[77] And therefore it is said in another place, “there is a cup in the hand of the Lord of unmixed wine, full of mixture” (Ps. 74 [75] 8). But surely the mixed is not unmixed, and yet there is a meaning in these words most true to nature, and in agreement with what I have said before. For the powers which God employs are unmixed in respect of Himself, but mixed to created beings. For it cannot be that mortal nature should have room for the unmixed.
[78] We cannot look even upon the sun’s flame untempered, or unmixed, for our sight will be quenched and blasted by the bright flashing of its rays, ere it reach and apprehend them, though the sun is but one of God’s works in the past, a portion of heaven, a condensed mass of ether. And can you think it possible that your understanding should be able to grasp in their unmixed purity those uncreated potencies, which stand around Him and flash forth light of surpassing splendour?
[79] When God extended the sun’s rays from heaven to the boundaries of earth, He mitigated and abated with cool air the fierceness of their heat. He tempered them in this way, that the radiance drawn off from the blazing flame, surrendering its power of burning but retaining that of giving light, might meet and hail its friend and kinsman, the light which is stored in the treasury of our eyes; for it is when these converge to meet and greet each other that the apprehension through vision is produced. Just in the same way if God’s knowledge and wisdom and prudence and justice and each of His other excellences were not tempered, no mortal could receive them, nay not even the whole heaven and universe.

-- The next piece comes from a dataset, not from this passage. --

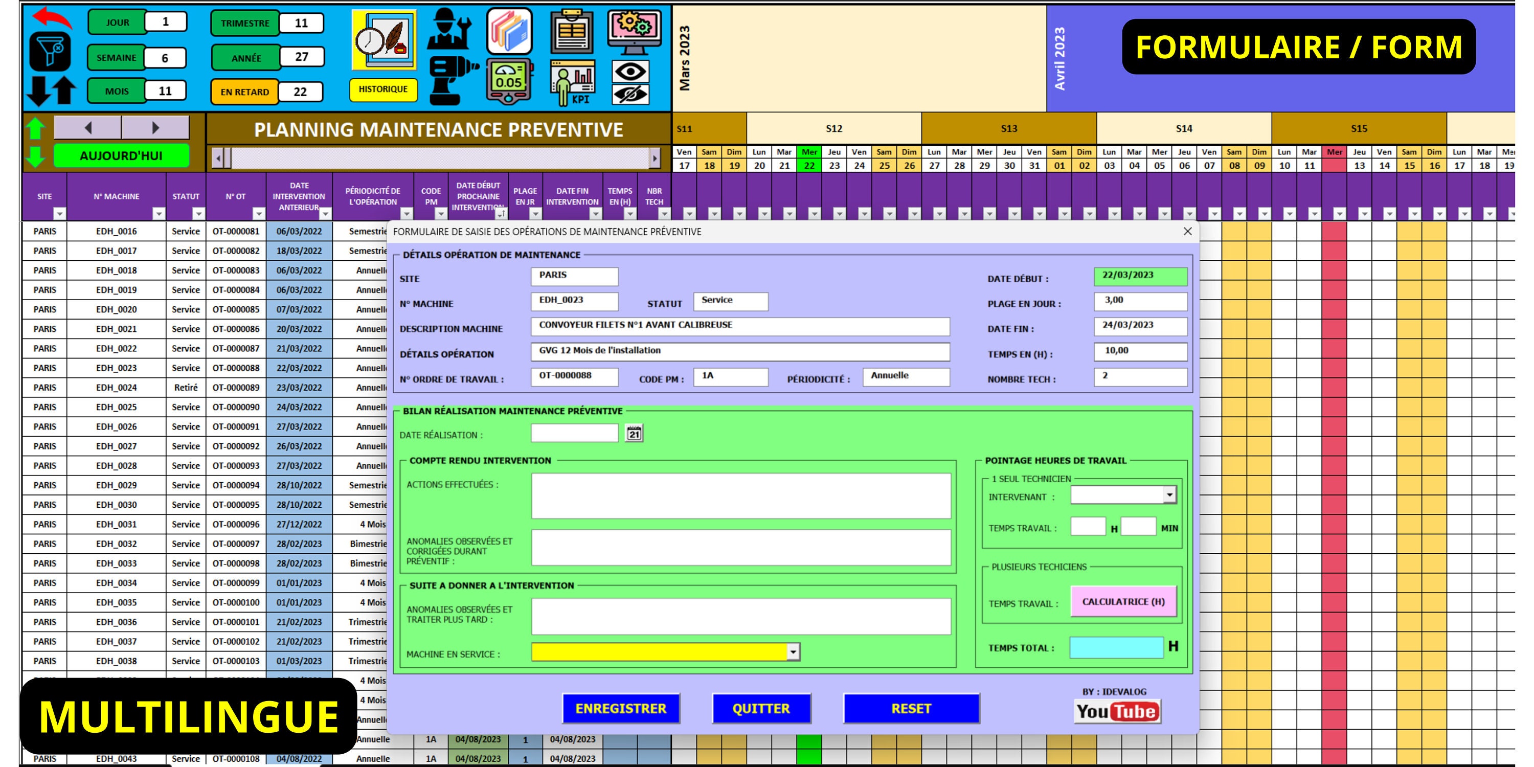Screen dimensions: 1534x767
Task: Open the SITE column filter dropdown
Action: pos(60,214)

[80] The Creator then, knowing His own surpassing excellence in all that is best and the natural weakness of His creatures, however loud they boast, wills not to dispense benefit or punishment according to His power, but according to the measure of capacity which He sees in those who are to participate in either of those dispensations.
[81] If indeed we could drink and enjoy this diluted draught, wherein is a moderate measure of His powers, we should reap sufficient gladness, and let not the human race seek a more perfect joy. For we have shewn that these powers at their full height unmixed and untempered subsist only in the Existent.